In normal years, he said, Health Services Authority clinics administer between 2,500 doses and 2,800 doses, but already this year, staff have dispensed between 2,800 doses and 2,900 doses.
“We usually order 3,000 vaccines,” Dr. Williams-Rodriguez said, but “this year we ordered 3,500 vaccines.”
The HSA orders both the flu vaccine and the antiviral Tamiflu treatment from Washington, D.C.’s Pan American Health Organization, part of the U.N.’s World Health Organization, “to improve health and living standards of the people of the Americas.”
PAHO defines flu as “an acute respiratory infection caused by … viruses which circulate in all parts of the world,” and which “spreads easily from person to person,” according to the organization’s website.
The virus has four types; the first two, A and B, cause seasonal epidemics, while C causes only “mild infections and does not present public health importance,” and D is limited to cattle.
Illnesses can range from mild to severe, while hospitalization and death occur mainly among high-risk groups, which include pregnant women, children under 5, the elderly and individuals with chronic medical conditions.
PAHO estimates that annual epidemics cause between 3 million and 5 million cases of severe illness, and between 290,000 and 650,000 deaths.
The organization recommends annual vaccinations as the best way to prevent the disease, and while Dr. Williams-Rodriguez calls this season “more active,” he said, “We have the flu vaccine and antiviral [Tamiflu] treatment available.
“The initial supply of the flu vaccine came in October 2017,” he said, and “we currently have sufficient supplies and the vaccine is available at the district health centers, including the General Practice clinic at [Cayman Islands] Hospital, Faith Hospital and Little Cayman clinic.”
Delivery of the medicine for PAHO, he said, had initially been “slightly delayed,” so “we ordered 500 doses from a different provider in order to have the vaccines available to the public at the beginning of the flu season.”
Among alternative vaccine suppliers to PAHO is the privately owned, Pittsburgh-based Mylan pharmaceutical company, where Cayman’s CTMH Doctors Hospital buys its flu medicines.
The hospital’s Concierge Officer and Registered Nurse Jennifer Williams said the longer season and greater demand for vaccinations meant the hospital had “ordered more vaccines than we have in the past,” saying it was “an important component of protection not only for the individual, but for the community as well.”

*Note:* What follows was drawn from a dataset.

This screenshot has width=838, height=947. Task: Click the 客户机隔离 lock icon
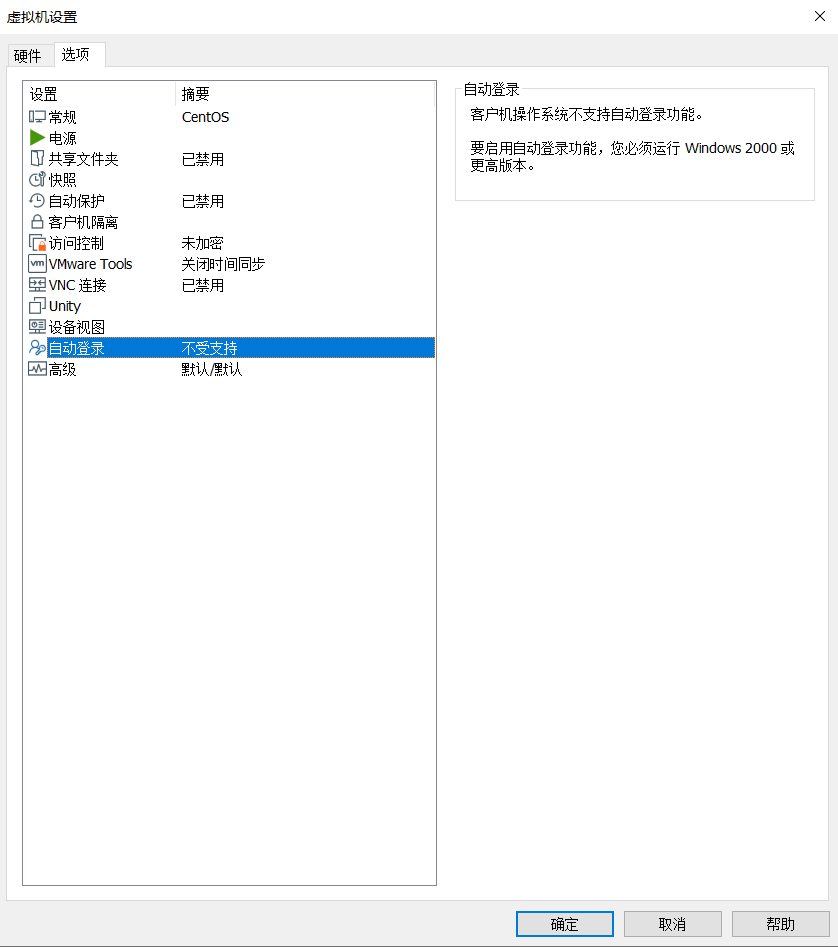click(38, 222)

“The vaccines are pre-ordered in June/July each year. During this time, there are only so many made globally and they are delivered in September/October.”

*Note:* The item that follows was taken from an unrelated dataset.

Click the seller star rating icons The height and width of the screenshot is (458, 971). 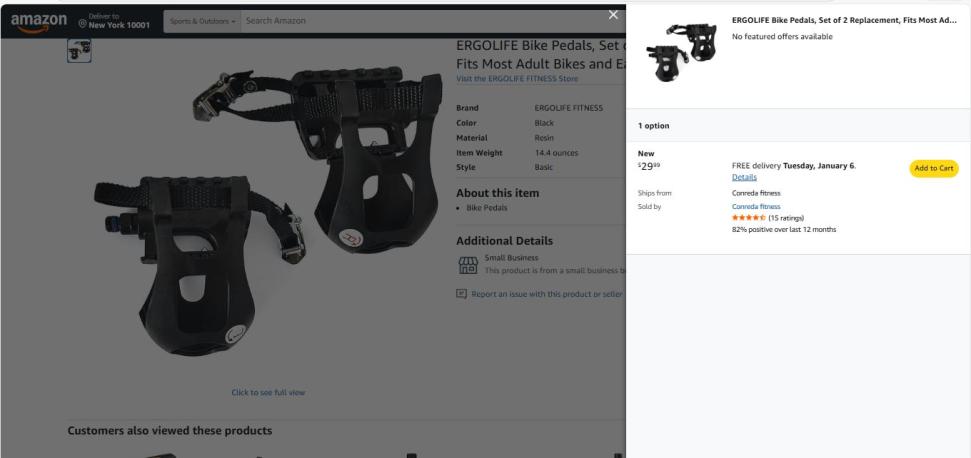[749, 218]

The hospital, she said, “still has vaccines available,” but declined to say how many inoculations had been administered or how many remained.
Health City PR and Communication Specialist for Marketing Christina Trumbach said Health City “is not a part of the flu-shot program that is run through the HSA Public Health Department, so this would not affect us.
“Nor are we aware of a flu-shot shortage,” she said. “The only flu shots we administer are for Health City staff and for any patients who come in to specifically request a flu shot or who are considered to be at high risk.”
She did not indicate how many inoculations Health City had provided or the extent of any vaccine inventory.
Flu season, said Dr. Williams-Rodriguez, traditionally runs from October to March, peaking between Dec. 15 and Jan. 15. He said the longer-than-normal season this year, meant “we are still at the peak of the flu season.”
More medicine would be ordered if needed, but for now “vaccines are still available and vaccination is ongoing.”
Ms. Williams echoed Dr. Williams-Rodriguez, saying Doctors Hospital would carefully track “when there is an increase in the demand,” although she was unsure whether a second batch of Mylan vaccine would be available.
In the meantime, however, she said, “we do still have some vaccines left. Please encourage colleagues, friends and community to get vaccinated.”